_The task_. Nothing in the data may be altered as it is transcribed.

------------------------------------------------------------------------

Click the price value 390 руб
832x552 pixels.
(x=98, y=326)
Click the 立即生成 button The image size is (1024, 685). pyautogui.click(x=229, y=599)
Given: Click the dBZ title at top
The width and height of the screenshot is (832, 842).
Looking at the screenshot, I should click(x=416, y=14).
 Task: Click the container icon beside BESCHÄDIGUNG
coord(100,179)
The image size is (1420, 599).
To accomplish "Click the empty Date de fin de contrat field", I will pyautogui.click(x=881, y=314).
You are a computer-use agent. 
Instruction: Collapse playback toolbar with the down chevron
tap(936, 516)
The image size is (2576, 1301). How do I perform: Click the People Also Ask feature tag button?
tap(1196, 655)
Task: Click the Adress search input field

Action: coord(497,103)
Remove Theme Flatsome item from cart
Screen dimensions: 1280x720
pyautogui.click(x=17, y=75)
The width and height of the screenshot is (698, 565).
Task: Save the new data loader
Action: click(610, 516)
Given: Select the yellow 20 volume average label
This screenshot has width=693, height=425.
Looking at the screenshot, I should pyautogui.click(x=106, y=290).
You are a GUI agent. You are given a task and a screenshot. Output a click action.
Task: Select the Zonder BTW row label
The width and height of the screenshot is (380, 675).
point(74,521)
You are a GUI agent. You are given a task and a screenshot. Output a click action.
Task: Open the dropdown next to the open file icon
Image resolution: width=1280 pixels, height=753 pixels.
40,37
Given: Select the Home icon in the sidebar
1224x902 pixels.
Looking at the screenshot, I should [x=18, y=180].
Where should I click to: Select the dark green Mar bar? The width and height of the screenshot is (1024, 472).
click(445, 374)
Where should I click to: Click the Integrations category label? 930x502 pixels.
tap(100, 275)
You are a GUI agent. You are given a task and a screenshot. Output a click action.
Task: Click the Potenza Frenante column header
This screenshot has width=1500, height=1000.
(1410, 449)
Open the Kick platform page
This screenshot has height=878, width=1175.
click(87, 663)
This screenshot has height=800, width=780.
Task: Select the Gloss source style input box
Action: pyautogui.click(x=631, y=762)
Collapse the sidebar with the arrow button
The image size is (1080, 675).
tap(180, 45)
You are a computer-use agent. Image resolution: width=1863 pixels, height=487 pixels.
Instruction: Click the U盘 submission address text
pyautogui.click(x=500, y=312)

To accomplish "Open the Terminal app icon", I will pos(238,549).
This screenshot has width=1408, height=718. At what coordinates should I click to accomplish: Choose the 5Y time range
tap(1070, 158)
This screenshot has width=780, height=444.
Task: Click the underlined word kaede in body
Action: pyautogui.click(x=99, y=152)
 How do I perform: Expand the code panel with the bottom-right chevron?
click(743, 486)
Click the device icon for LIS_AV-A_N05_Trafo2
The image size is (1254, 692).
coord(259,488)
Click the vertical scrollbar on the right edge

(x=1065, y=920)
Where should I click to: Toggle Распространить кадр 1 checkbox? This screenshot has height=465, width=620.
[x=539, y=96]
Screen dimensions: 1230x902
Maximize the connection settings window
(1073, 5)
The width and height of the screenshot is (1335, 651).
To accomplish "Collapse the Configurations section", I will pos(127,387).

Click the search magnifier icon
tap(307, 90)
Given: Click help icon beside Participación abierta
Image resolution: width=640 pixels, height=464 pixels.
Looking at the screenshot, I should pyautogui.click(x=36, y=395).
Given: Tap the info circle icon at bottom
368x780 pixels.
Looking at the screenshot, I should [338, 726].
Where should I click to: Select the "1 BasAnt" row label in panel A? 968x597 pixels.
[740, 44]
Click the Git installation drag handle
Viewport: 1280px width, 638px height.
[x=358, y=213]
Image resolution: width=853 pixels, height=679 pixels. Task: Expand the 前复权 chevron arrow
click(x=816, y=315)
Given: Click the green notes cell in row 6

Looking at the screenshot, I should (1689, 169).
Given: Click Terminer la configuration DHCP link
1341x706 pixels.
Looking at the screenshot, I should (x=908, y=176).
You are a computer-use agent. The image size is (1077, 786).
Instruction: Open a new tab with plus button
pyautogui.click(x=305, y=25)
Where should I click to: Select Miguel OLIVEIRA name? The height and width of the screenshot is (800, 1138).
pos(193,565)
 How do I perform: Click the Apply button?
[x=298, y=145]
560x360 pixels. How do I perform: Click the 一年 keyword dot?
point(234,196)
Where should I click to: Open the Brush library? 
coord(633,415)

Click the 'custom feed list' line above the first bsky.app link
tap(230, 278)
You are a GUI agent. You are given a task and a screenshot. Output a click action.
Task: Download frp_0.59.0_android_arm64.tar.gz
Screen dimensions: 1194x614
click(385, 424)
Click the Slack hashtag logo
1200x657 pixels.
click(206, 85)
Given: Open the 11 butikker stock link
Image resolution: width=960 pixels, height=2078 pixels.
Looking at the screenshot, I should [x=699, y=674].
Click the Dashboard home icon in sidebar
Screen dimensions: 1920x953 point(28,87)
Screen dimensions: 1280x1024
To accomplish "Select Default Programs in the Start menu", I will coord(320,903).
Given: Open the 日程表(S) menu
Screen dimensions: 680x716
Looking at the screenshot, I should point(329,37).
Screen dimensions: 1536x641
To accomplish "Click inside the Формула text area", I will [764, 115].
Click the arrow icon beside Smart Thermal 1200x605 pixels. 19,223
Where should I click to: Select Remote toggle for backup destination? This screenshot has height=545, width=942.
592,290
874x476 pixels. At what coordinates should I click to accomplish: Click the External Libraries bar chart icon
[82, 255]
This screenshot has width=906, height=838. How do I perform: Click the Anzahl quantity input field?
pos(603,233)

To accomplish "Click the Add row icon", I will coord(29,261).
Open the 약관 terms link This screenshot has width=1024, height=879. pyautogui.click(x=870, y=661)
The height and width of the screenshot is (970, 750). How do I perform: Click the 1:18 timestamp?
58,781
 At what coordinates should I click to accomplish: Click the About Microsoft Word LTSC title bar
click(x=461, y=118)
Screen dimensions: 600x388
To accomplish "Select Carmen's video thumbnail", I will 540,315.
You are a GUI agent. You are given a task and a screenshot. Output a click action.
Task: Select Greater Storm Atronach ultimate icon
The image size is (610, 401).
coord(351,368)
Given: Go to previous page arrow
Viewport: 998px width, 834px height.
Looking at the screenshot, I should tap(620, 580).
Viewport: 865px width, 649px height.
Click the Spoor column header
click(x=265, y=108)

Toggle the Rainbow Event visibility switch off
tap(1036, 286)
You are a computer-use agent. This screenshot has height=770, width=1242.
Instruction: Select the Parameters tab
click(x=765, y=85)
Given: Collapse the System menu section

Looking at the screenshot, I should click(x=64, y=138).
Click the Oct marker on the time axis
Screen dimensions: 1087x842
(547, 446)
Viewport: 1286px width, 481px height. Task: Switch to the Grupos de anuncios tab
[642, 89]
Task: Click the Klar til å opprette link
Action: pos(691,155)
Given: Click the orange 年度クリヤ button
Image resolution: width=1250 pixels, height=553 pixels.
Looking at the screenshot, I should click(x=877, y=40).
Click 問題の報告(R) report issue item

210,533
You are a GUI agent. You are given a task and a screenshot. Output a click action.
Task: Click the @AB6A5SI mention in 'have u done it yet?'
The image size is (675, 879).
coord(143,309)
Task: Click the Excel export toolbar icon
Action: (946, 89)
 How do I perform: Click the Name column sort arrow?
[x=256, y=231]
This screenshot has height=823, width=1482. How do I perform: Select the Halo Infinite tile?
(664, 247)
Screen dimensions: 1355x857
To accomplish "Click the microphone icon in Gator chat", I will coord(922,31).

------------------------------------------------------------------------

_Exercise output_.
Click the price value 390 руб
832x552 pixels.
(x=98, y=326)
Click the 立即生成 button The image size is (1024, 685). pyautogui.click(x=229, y=599)
Given: Click the dBZ title at top
The width and height of the screenshot is (832, 842).
Looking at the screenshot, I should click(x=416, y=14).
 Task: Click the container icon beside BESCHÄDIGUNG
coord(100,179)
The image size is (1420, 599).
To accomplish "Click the empty Date de fin de contrat field", I will pyautogui.click(x=881, y=314).
You are a computer-use agent. 
Instruction: Collapse playback toolbar with the down chevron
tap(936, 516)
The image size is (2576, 1301). How do I perform: Click the People Also Ask feature tag button?
tap(1196, 655)
Task: Click the Adress search input field

Action: coord(497,103)
Remove Theme Flatsome item from cart
Screen dimensions: 1280x720
pyautogui.click(x=17, y=75)
The width and height of the screenshot is (698, 565).
Task: Save the new data loader
Action: click(610, 516)
Given: Select the yellow 20 volume average label
This screenshot has width=693, height=425.
Looking at the screenshot, I should pyautogui.click(x=106, y=290).
You are a GUI agent. You are given a task and a screenshot. Output a click action.
Task: Select the Zonder BTW row label
The width and height of the screenshot is (380, 675).
point(74,521)
You are a GUI agent. You are given a task and a screenshot. Output a click action.
Task: Open the dropdown next to the open file icon
Image resolution: width=1280 pixels, height=753 pixels.
40,37
Given: Select the Home icon in the sidebar
1224x902 pixels.
Looking at the screenshot, I should [x=18, y=180].
Where should I click to: Select the dark green Mar bar? The width and height of the screenshot is (1024, 472).
click(445, 374)
Where should I click to: Click the Integrations category label? 930x502 pixels.
tap(100, 275)
You are a GUI agent. You are given a task and a screenshot. Output a click action.
Task: Click the Potenza Frenante column header
This screenshot has width=1500, height=1000.
(1410, 449)
Open the Kick platform page
This screenshot has height=878, width=1175.
click(87, 663)
This screenshot has height=800, width=780.
Task: Select the Gloss source style input box
Action: pyautogui.click(x=631, y=762)
Collapse the sidebar with the arrow button
The image size is (1080, 675).
tap(180, 45)
You are a computer-use agent. Image resolution: width=1863 pixels, height=487 pixels.
Instruction: Click the U盘 submission address text
pyautogui.click(x=500, y=312)

To accomplish "Open the Terminal app icon", I will pos(238,549).
This screenshot has width=1408, height=718. At what coordinates should I click to accomplish: Choose the 5Y time range
tap(1070, 158)
This screenshot has width=780, height=444.
Task: Click the underlined word kaede in body
Action: pyautogui.click(x=99, y=152)
 How do I perform: Expand the code panel with the bottom-right chevron?
click(743, 486)
Click the device icon for LIS_AV-A_N05_Trafo2
The image size is (1254, 692).
coord(259,488)
Click the vertical scrollbar on the right edge

(x=1065, y=920)
Where should I click to: Toggle Распространить кадр 1 checkbox? This screenshot has height=465, width=620.
[x=539, y=96]
Screen dimensions: 1230x902
Maximize the connection settings window
(1073, 5)
The width and height of the screenshot is (1335, 651).
To accomplish "Collapse the Configurations section", I will pos(127,387).

Click the search magnifier icon
tap(307, 90)
Given: Click help icon beside Participación abierta
Image resolution: width=640 pixels, height=464 pixels.
Looking at the screenshot, I should pyautogui.click(x=36, y=395).
Given: Tap the info circle icon at bottom
368x780 pixels.
Looking at the screenshot, I should [338, 726].
Where should I click to: Select the "1 BasAnt" row label in panel A? 968x597 pixels.
[740, 44]
Click the Git installation drag handle
Viewport: 1280px width, 638px height.
[x=358, y=213]
Image resolution: width=853 pixels, height=679 pixels. Task: Expand the 前复权 chevron arrow
click(x=816, y=315)
Given: Click the green notes cell in row 6

Looking at the screenshot, I should (1689, 169).
Given: Click Terminer la configuration DHCP link
1341x706 pixels.
Looking at the screenshot, I should (x=908, y=176).
You are a computer-use agent. The image size is (1077, 786).
Instruction: Open a new tab with plus button
pyautogui.click(x=305, y=25)
Where should I click to: Select Miguel OLIVEIRA name? The height and width of the screenshot is (800, 1138).
pos(193,565)
 How do I perform: Click the Apply button?
[x=298, y=145]
560x360 pixels. How do I perform: Click the 一年 keyword dot?
point(234,196)
Where should I click to: Open the Brush library? 
coord(633,415)

Click the 'custom feed list' line above the first bsky.app link
tap(230, 278)
You are a GUI agent. You are given a task and a screenshot. Output a click action.
Task: Download frp_0.59.0_android_arm64.tar.gz
Screen dimensions: 1194x614
click(385, 424)
Click the Slack hashtag logo
1200x657 pixels.
click(206, 85)
Given: Open the 11 butikker stock link
Image resolution: width=960 pixels, height=2078 pixels.
Looking at the screenshot, I should [x=699, y=674].
Click the Dashboard home icon in sidebar
Screen dimensions: 1920x953 point(28,87)
Screen dimensions: 1280x1024
To accomplish "Select Default Programs in the Start menu", I will coord(320,903).
Given: Open the 日程表(S) menu
Screen dimensions: 680x716
Looking at the screenshot, I should point(329,37).
Screen dimensions: 1536x641
To accomplish "Click inside the Формула text area", I will [764, 115].
Click the arrow icon beside Smart Thermal 1200x605 pixels. 19,223
Where should I click to: Select Remote toggle for backup destination? This screenshot has height=545, width=942.
592,290
874x476 pixels. At what coordinates should I click to accomplish: Click the External Libraries bar chart icon
[82, 255]
This screenshot has width=906, height=838. How do I perform: Click the Anzahl quantity input field?
pos(603,233)

To accomplish "Click the Add row icon", I will coord(29,261).
Open the 약관 terms link This screenshot has width=1024, height=879. pyautogui.click(x=870, y=661)
The height and width of the screenshot is (970, 750). How do I perform: Click the 1:18 timestamp?
58,781
 At what coordinates should I click to accomplish: Click the About Microsoft Word LTSC title bar
click(x=461, y=118)
Screen dimensions: 600x388
To accomplish "Select Carmen's video thumbnail", I will 540,315.
You are a GUI agent. You are given a task and a screenshot. Output a click action.
Task: Select Greater Storm Atronach ultimate icon
The image size is (610, 401).
coord(351,368)
Given: Go to previous page arrow
Viewport: 998px width, 834px height.
Looking at the screenshot, I should tap(620, 580).
Viewport: 865px width, 649px height.
Click the Spoor column header
click(x=265, y=108)

Toggle the Rainbow Event visibility switch off
tap(1036, 286)
You are a computer-use agent. This screenshot has height=770, width=1242.
Instruction: Select the Parameters tab
click(x=765, y=85)
Given: Collapse the System menu section

Looking at the screenshot, I should click(x=64, y=138).
Click the Oct marker on the time axis
Screen dimensions: 1087x842
(547, 446)
Viewport: 1286px width, 481px height. Task: Switch to the Grupos de anuncios tab
[642, 89]
Task: Click the Klar til å opprette link
Action: pos(691,155)
Given: Click the orange 年度クリヤ button
Image resolution: width=1250 pixels, height=553 pixels.
Looking at the screenshot, I should click(x=877, y=40).
Click 問題の報告(R) report issue item

210,533
You are a GUI agent. You are given a task and a screenshot. Output a click action.
Task: Click the @AB6A5SI mention in 'have u done it yet?'
The image size is (675, 879).
coord(143,309)
Task: Click the Excel export toolbar icon
Action: (946, 89)
 How do I perform: Click the Name column sort arrow?
[x=256, y=231]
This screenshot has height=823, width=1482. How do I perform: Select the Halo Infinite tile?
(664, 247)
Screen dimensions: 1355x857
To accomplish "Click the microphone icon in Gator chat", I will coord(922,31).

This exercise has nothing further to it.